Machine learning: PCA II.
Check out my previous post on the idea and math behind PCA.
PCA in my project
For my project I collected data from the last 500 posts from the 538 features page: post type (article, video, or podcast), post title, post url, author(s), date and time posted, tags (according to 538), and number of comments. The initial intent of this project was to determine which tags get the most comments. There were 494 distinct tags so I pruned them a little bit by removing tags like “Podcast Video” and “Video” (these tags don’t give information about the content of the posts) and then throwing out the tags that appear less than 2% of the time. This left 39 tags but Matt said it was still possible that certain tags appear together frequently enough that they can be combined into “supertags”. Doing PCA on the tags would reveal which tags are correlated.
To prepare the data I made a matrix $X$ with posts v. the final tags list, where each entry is a $1$ if the tag appears in the post, and a $0$ otherwise.
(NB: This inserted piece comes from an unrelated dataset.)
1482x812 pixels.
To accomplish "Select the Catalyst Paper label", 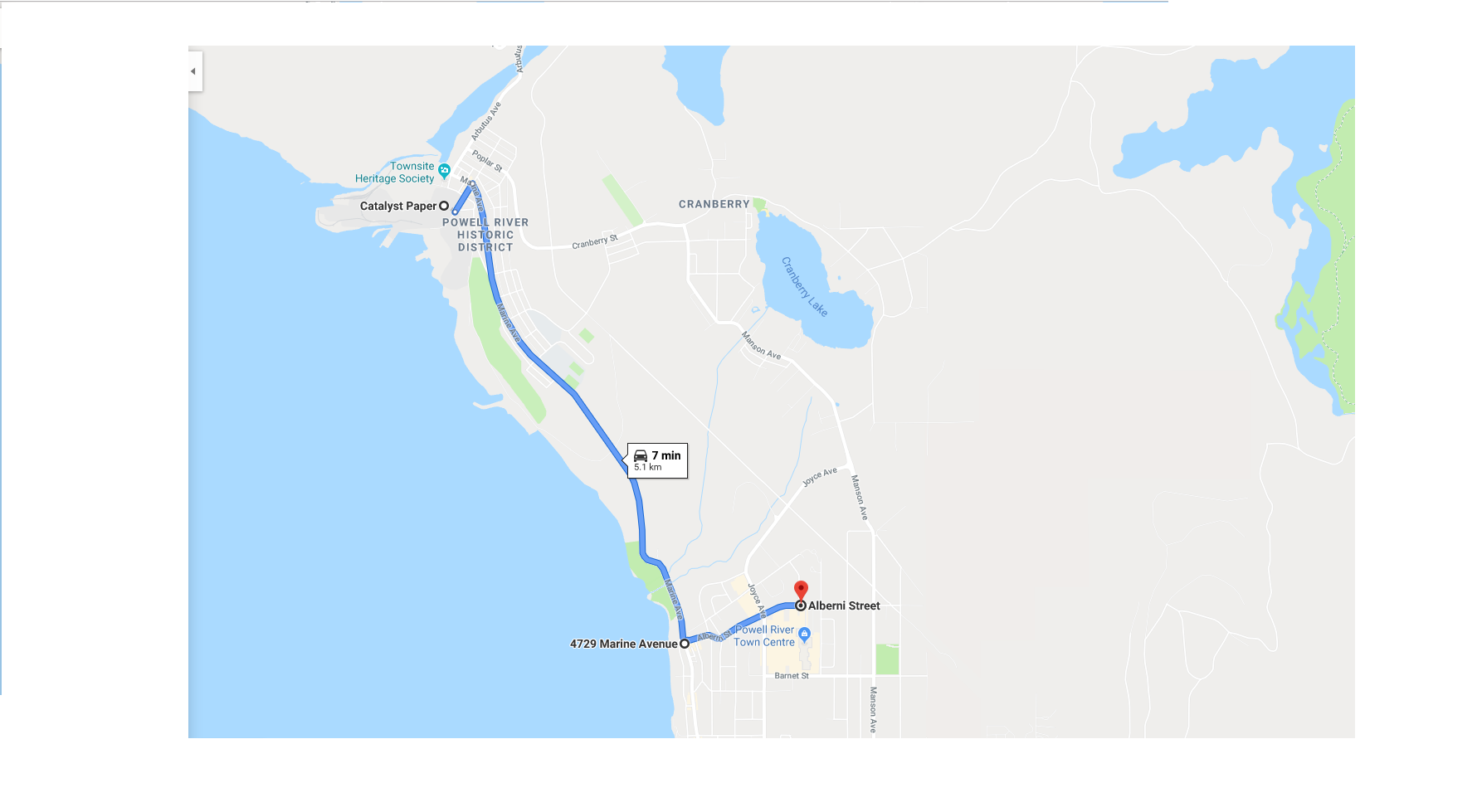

The PCA
tool is part of the sklearn.decomposition
module and the scaling tool, StandardScaler
, is part of sklearn.preprocessing
.
Here is a snippet of the code used:
# Make the PCA objects
scaler = StandardScaler()
pca = PCA()
# Fit the PCA
features_scaled = scaler.fit_transform(posts_v_features_matrix[posts_v_features_matrix.columns[1:]])
pca.fit(features_scaled)
# Get the PCA components
component_vectors = pd.DataFrame(pca.components_.transpose(), index = posts_v_features_matrix.columns[1:])
component_vectors.sort_values(by = component_vectors.columns[0], ascending = False)
The result is a matrix whose columns are the vectors $X\vec w$, where $\vec w$s are the PCA components. The rows are ordered in descending order of the contributions to the first vector $X\vec w$ from each tag vector. The top five positive contributions come from the tags “2024 Republican Primary”, “Donald Trump”, “Ron DeSantis”, “2024 Presidential Election”, and “2024 Election”, and it makes sense that these tags frequently appear together. Similarly, the top five negative contributions come from the tags “2022 Election”, “2022 Midterms”, “2022 Senate Elections”, “Election Update”, and “Georgia Senate”. It makes sense that these tags are correlated and at the same time rarely appear with any of the other five tags. To find other correlated features we just look at the top contributions to the other vectors $X\vec w$.
My inclination was to run PCA on all the tags, to see if, for example, certain topics are more likely to appear as videos or podcasts. I did it and found correlations between “Qatar”, ““US Mens National Team””, “FIFA World Cup”, “World Cup”, and “Controversy”; and “2022 Election”, “2022 Midterms”, “Politics Podcast”, “Video”, and “Donald Trump”. I also ran PCA on authors v. all tags, but I’m not sure how to interpret the results. Are the top contributions tags that one author tends to write about? How can I tell which author?
Lingering questions
PCA is a helpful tool that I hadn’t known about before. I’ve done my best to try to understand what it is and how it works, but still, some questions remain.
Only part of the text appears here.